Twitter followers of Questlove, drummer for The Roots, got a jump start on NYPD’s November 18 eviction of Occupy Wall Street protesters from New York City’s Zucotti Park. The artist spotted police in riot gear gathering near the park, and tweeted what he saw to his nearly 2 million followers. The New York Times is reporting that Questlove’s tweet was picked up by OWS protesters an hour and twenty minutes before police cleared the park.
At 11:38pm, the drummer posted that he had seen about 1,000 officers in riot gear not fear from Zuccotti Park.
Omg, drivin down south st near #ows. Somethin bout to go down yo, swear I counted 1000 riot gear cops bout to pull sneak attack #carefulyall
The tweet went out to his nearly 2 million followers, and was eventually picked up by OWS followers, and was eventually picked up by the official OWS Twitter feed, who initially assumed that the gathering was part of the new Batman production or a shift change rather then an actual threat to OWS’ place in Zuccotti.
Shift change as per usual? RT @DiceyTroop: @mcduh @questlove all quiet at the Park. What did you see questo?

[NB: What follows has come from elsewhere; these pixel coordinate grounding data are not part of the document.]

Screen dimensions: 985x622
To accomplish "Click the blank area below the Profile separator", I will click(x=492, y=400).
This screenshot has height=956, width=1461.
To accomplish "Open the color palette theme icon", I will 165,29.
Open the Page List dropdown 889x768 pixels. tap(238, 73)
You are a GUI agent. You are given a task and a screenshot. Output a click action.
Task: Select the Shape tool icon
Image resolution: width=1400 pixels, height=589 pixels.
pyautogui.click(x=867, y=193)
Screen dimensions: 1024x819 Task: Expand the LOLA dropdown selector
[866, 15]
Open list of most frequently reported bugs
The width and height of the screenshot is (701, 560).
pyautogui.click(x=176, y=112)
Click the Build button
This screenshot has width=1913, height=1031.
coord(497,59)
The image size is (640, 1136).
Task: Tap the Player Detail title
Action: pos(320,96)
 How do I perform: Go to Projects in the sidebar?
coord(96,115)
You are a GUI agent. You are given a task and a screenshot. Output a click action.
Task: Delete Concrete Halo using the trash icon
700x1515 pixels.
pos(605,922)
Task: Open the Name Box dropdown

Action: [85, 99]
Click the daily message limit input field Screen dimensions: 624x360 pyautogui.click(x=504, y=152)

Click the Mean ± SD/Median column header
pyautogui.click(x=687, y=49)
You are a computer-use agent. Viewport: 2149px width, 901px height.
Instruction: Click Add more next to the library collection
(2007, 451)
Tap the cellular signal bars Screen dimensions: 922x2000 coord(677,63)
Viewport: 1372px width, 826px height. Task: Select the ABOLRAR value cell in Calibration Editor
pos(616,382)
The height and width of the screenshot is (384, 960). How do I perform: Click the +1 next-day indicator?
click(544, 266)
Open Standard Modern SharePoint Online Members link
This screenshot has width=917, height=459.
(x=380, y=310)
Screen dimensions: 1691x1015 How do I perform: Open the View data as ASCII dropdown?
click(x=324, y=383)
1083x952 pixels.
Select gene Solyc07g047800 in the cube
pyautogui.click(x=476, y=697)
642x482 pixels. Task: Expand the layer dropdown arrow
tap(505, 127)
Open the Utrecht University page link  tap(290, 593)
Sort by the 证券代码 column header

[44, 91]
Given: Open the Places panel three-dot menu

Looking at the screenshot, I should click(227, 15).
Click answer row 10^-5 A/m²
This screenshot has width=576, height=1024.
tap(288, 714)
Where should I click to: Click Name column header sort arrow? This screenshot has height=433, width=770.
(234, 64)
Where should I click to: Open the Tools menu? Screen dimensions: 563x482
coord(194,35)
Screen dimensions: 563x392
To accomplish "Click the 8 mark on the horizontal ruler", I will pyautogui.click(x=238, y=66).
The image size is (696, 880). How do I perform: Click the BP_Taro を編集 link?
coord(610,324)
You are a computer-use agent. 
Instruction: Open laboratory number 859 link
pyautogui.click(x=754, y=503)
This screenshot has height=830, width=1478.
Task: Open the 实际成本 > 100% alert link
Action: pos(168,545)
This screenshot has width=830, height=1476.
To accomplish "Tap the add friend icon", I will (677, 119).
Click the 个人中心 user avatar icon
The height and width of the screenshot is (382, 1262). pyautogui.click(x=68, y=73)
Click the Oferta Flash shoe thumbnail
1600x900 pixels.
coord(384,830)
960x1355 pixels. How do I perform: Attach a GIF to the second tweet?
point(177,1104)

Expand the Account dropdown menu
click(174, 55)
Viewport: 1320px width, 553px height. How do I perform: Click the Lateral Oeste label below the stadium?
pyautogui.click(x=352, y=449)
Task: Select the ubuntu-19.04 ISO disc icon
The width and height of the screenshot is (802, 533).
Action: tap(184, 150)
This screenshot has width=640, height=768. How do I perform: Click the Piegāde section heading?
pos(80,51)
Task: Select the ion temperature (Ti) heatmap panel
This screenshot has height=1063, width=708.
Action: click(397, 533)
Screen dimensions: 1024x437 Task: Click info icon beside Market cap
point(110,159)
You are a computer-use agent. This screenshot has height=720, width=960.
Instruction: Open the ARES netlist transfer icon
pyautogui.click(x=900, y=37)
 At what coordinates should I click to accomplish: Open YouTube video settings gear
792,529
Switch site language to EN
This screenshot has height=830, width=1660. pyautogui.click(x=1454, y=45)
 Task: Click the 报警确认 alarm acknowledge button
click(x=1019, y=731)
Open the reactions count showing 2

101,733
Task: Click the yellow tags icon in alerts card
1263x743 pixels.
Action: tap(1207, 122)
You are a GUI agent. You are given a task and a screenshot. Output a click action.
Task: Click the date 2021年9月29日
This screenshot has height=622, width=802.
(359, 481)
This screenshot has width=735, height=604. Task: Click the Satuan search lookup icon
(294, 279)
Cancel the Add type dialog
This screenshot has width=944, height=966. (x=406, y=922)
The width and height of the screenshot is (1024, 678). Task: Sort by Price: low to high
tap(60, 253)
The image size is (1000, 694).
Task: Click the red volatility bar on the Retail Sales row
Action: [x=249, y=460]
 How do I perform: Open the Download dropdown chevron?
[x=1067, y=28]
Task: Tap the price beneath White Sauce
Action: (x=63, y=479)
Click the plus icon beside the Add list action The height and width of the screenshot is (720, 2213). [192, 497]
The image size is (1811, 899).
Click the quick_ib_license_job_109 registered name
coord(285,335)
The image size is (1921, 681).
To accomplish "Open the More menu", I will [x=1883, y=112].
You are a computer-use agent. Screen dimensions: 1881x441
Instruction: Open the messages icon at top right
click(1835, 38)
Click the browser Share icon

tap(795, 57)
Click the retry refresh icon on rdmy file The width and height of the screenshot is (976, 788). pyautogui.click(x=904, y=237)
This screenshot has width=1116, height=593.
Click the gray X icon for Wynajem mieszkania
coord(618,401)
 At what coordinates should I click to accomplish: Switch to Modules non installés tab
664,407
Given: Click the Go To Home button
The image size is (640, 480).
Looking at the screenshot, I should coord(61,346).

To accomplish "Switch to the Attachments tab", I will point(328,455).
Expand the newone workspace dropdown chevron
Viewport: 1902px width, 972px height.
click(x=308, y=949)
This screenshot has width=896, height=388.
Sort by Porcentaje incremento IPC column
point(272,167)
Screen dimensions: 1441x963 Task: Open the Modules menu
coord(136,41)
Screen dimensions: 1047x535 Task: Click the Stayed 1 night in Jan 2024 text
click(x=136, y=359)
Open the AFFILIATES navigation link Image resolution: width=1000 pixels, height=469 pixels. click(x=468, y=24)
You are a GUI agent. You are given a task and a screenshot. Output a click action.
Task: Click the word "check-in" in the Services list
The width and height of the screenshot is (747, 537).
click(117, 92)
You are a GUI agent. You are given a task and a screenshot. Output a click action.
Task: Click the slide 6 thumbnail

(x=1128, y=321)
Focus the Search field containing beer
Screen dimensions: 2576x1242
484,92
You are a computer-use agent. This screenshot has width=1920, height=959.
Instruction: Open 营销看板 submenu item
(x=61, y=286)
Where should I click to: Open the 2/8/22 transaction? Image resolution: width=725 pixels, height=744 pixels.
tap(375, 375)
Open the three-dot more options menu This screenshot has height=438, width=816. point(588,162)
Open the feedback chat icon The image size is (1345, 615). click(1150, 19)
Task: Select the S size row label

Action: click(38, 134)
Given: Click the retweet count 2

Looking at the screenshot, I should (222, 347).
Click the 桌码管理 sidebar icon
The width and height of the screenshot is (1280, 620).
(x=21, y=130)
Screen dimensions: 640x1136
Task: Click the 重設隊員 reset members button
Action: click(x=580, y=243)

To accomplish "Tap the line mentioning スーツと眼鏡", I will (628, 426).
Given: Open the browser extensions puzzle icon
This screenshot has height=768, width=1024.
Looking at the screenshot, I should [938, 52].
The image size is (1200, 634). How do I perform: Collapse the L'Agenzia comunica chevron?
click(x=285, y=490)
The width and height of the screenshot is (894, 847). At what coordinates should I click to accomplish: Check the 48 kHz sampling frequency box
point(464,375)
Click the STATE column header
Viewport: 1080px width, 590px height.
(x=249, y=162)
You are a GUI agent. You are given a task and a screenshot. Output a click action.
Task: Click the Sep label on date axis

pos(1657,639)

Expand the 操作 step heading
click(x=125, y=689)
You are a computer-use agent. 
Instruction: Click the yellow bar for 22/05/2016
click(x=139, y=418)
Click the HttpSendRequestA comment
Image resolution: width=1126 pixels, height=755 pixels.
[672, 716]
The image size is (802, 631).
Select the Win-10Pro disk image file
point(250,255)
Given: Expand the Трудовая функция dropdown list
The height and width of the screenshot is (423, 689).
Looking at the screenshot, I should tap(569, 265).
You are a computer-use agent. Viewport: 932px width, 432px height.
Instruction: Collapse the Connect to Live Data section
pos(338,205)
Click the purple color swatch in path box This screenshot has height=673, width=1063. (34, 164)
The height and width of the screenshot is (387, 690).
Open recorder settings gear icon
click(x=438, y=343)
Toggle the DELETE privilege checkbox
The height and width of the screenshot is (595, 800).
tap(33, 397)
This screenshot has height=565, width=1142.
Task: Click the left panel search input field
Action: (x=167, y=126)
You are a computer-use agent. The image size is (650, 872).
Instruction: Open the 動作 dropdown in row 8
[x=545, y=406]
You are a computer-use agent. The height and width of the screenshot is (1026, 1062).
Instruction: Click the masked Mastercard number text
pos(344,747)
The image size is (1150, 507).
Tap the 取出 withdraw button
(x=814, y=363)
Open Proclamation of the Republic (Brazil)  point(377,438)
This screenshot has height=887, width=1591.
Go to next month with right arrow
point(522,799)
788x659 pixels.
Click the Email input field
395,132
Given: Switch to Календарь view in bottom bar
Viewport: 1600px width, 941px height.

Maybe Batman stuff?
Questlove acknowledged these tweets, and continued to assert that trouble was approaching:
ok once again. South St in NYC. blocks from #OWS. saw a GANG (like at least 500+ geared up) standing in line gettin ready for somethin.
And again:
@OccupyWallStNYC if you say so. i assumed cops in line blocks from #ows meant sweep. my bad yall. camp away.
When the eviction began at 1am, Questlove tweeted:
@OccupyWallStNYC wait. so i was right? #ows is being raided? told yall! tryna make me think i was crazy! i knew i saw what i saw.
The Roots drummer can now claim to be, as suggested by the New York Times, the unofficial Paul Revere of the Occupy Wall Street protests.